_YOUR GOAL_
No pictures should appear in the copy. Reproduce exactly the lines from the one containing "Click Expand all link" through the end of the material below.

_EXCERPTED DATA_
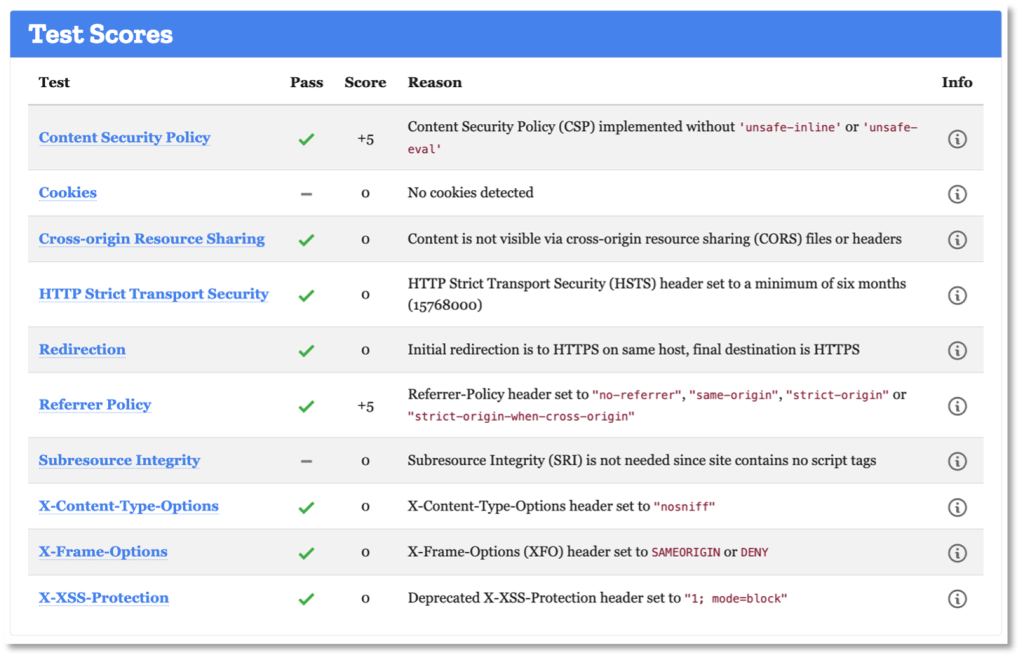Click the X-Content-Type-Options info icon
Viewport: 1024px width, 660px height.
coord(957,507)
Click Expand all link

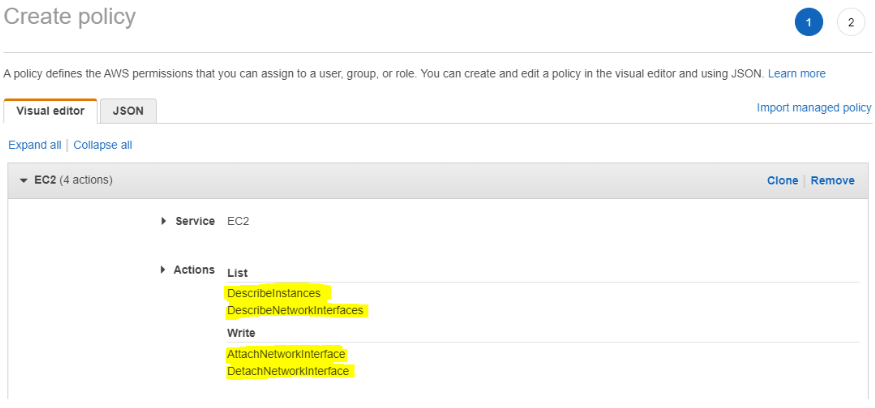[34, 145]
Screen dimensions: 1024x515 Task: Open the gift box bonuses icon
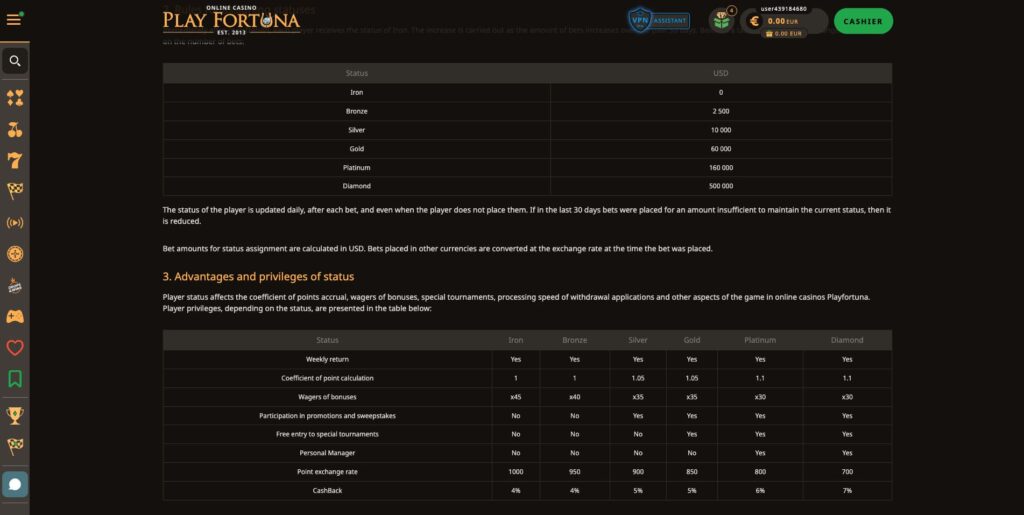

_ANSWER SECTION_
Click Expand all link

[34, 145]
Screen dimensions: 1024x515 Task: Open the gift box bonuses icon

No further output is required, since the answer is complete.